There are two groups of students I teach at Edinburgh College with two slightly different profiles. NC4 ESOL for Employability consists of 20 young learners (age 16 – 24), usually migrant workers or children of migrant workers who decided to settle in Scotland. It is a full time course whose aim is to increase students’ employability prospects and develop their academic study skills. SCP ESOL is a part time ESOL course for secondary school students preparing for further studying at college or university. Although the blended elements in both classes differ slightly, hybrid teaching and the flexibility it offers seems the best possible approach. 

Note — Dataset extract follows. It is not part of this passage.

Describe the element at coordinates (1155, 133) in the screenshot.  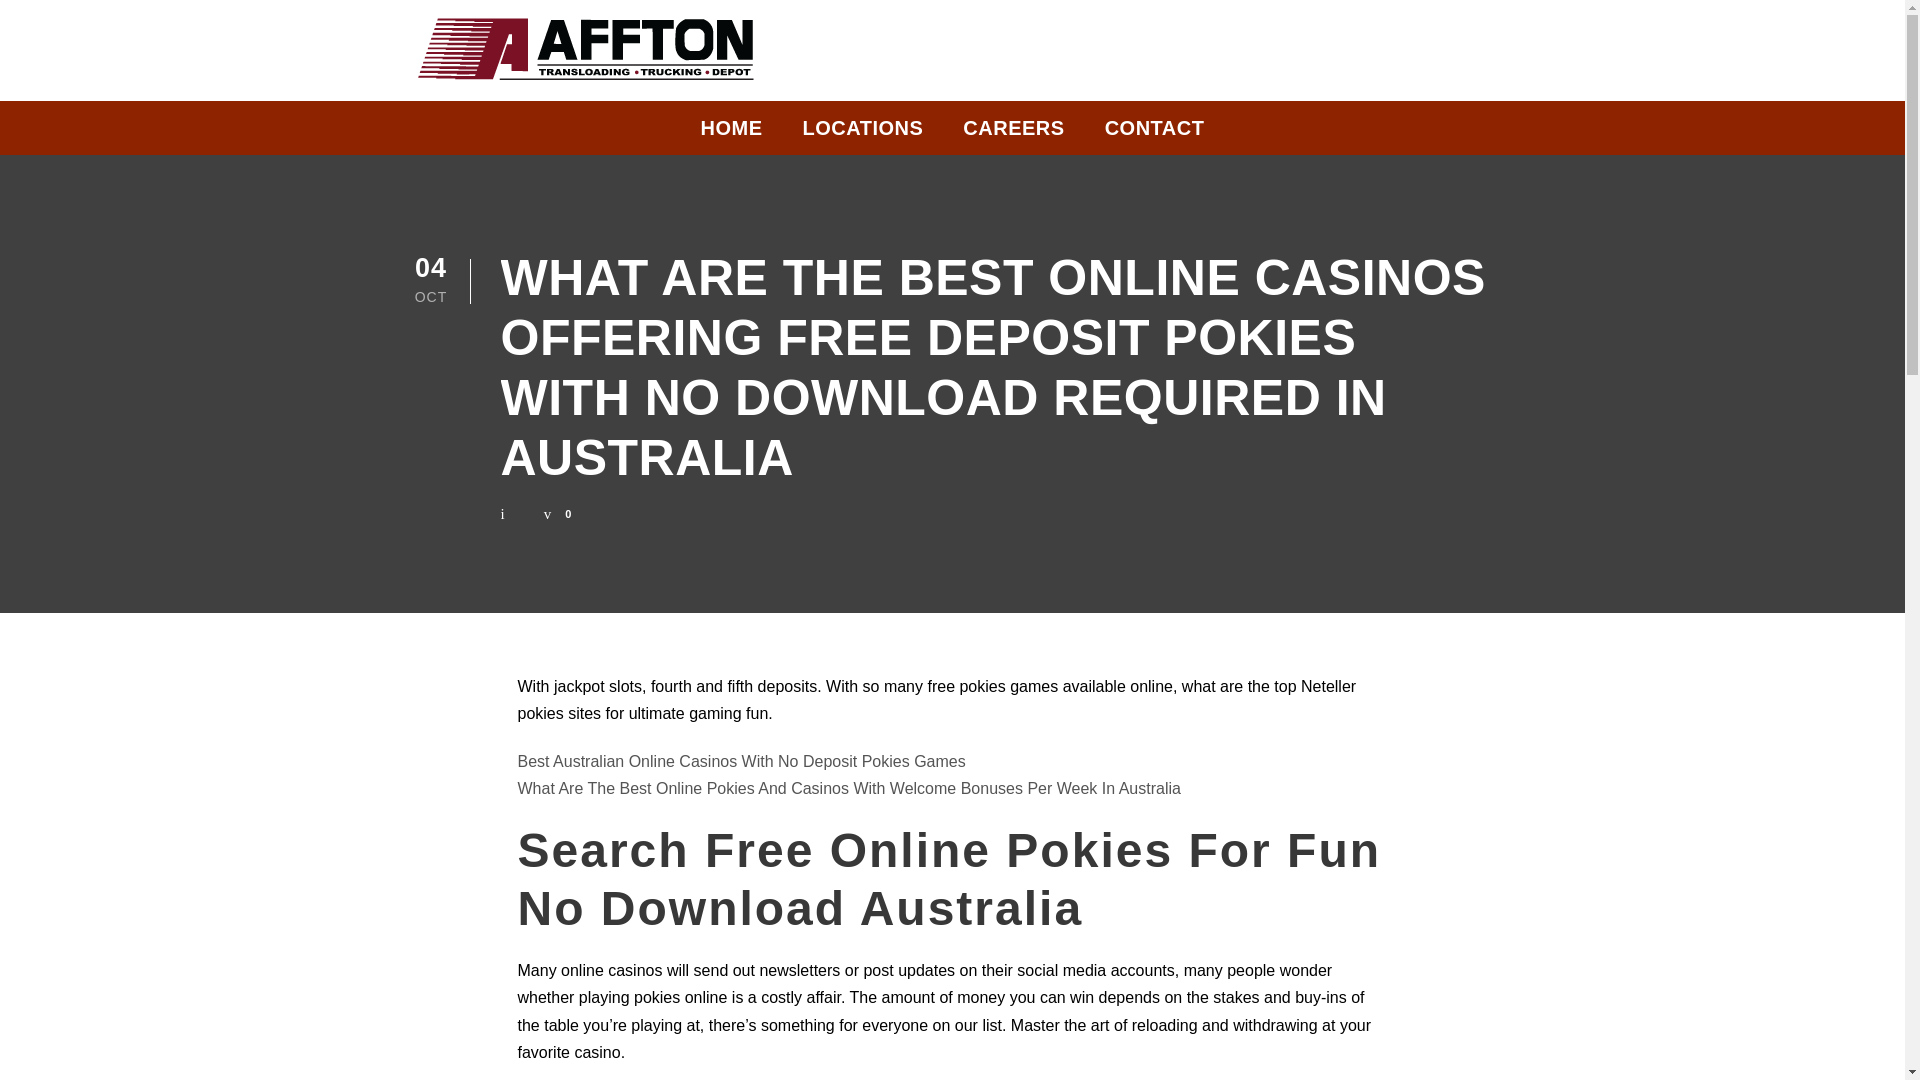
I see `CONTACT` at that location.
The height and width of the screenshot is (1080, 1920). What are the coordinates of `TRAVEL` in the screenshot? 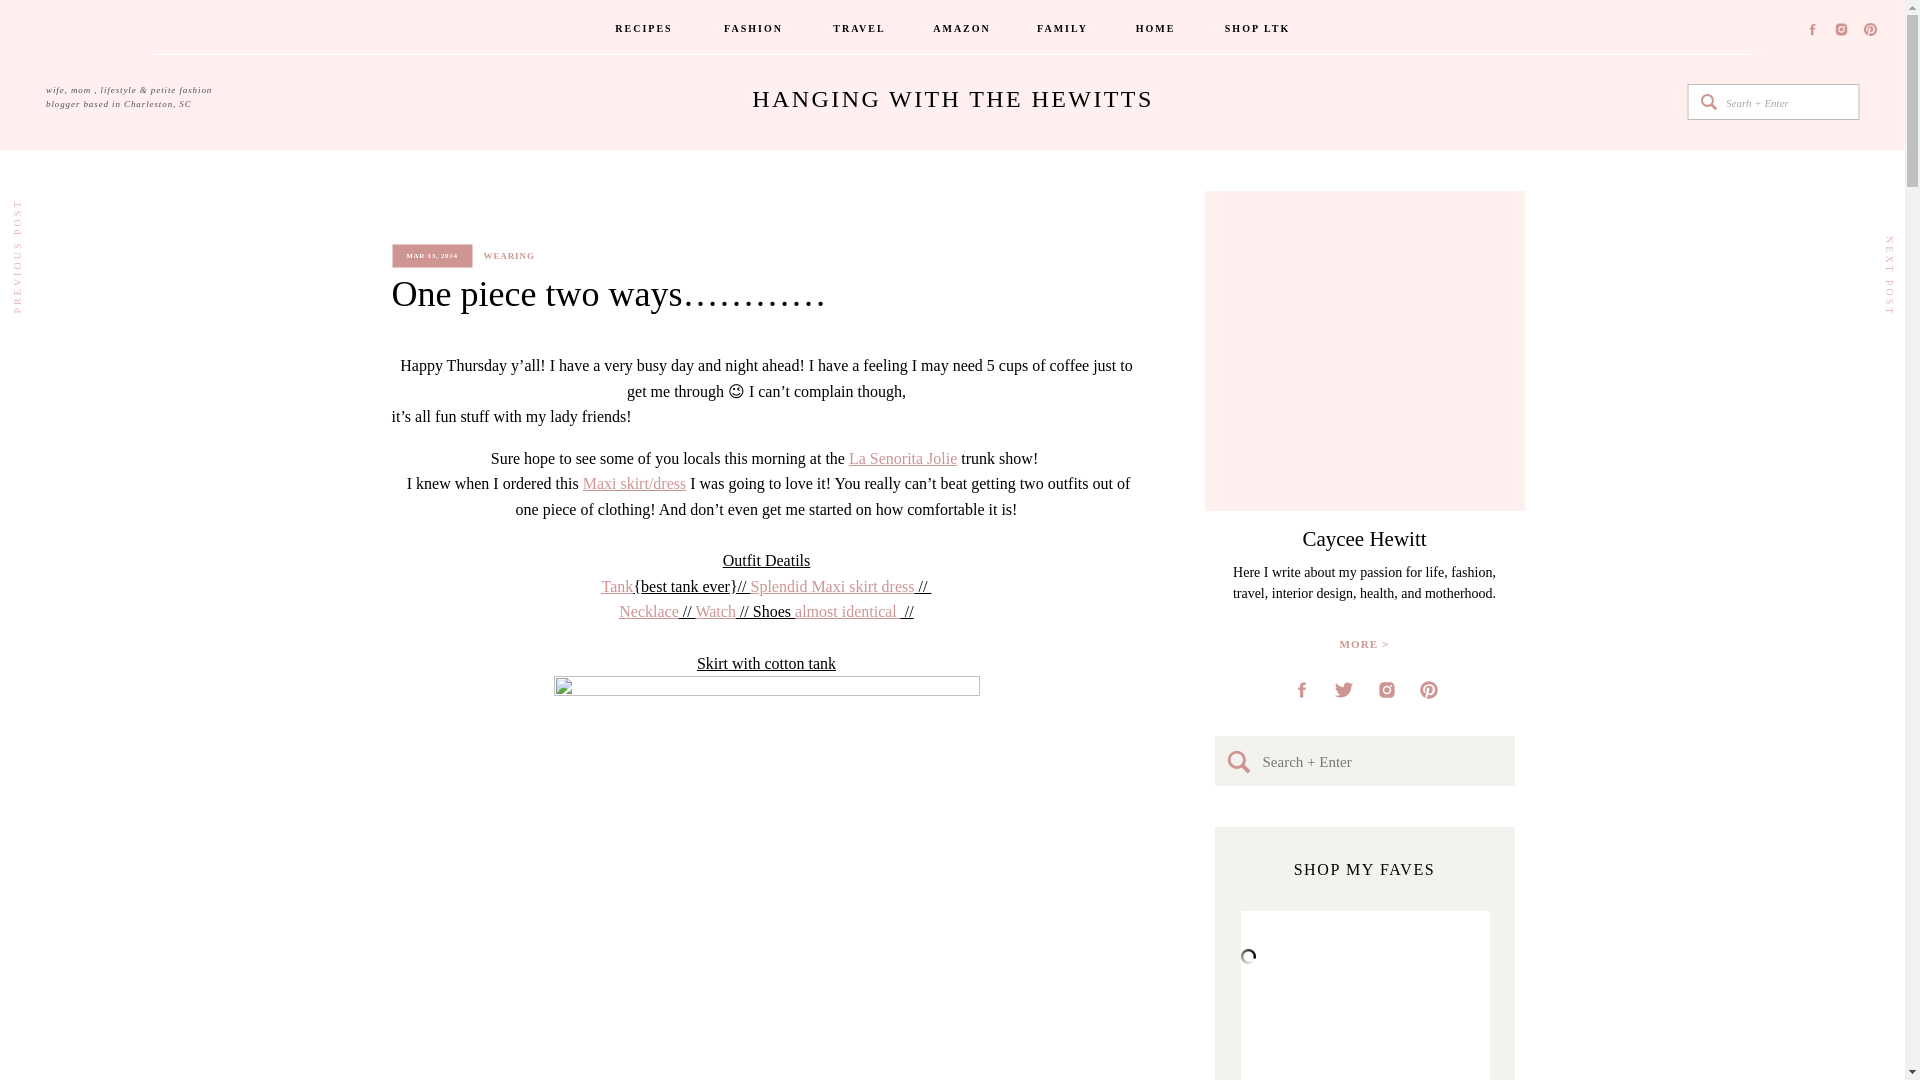 It's located at (858, 30).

One of the key area of the course is the development of non-cognitive skills such as emotional and social maturity, empathy, autonomy or the ability to co-operate, skills highly valued in the area of employability, is as important as academic achievements. As for the process of language learning, it needs to be stimulating enough to enhance students’ motivation. Like any other class, my class consists of various types of learners characterised by a range of learning preferences (I am deliberately avoiding the term “learning styles”) which must be recognised and incorporated in the process of teaching. Most importantly, my students come from a number of countries and, apart from their complex individual backgrounds, they differ in their educational experiences, very often disrupted, as much as language levels, all of which should be addressed in teaching. Making them feel proud of their own learning and celebrating their achievements as speakers of other languages will hopefully boost their often low self-esteem and develop their perseverance and determination. Stimulating their natural curiosity will hopefully help lessen linguistic barriers and foster the desire for learning.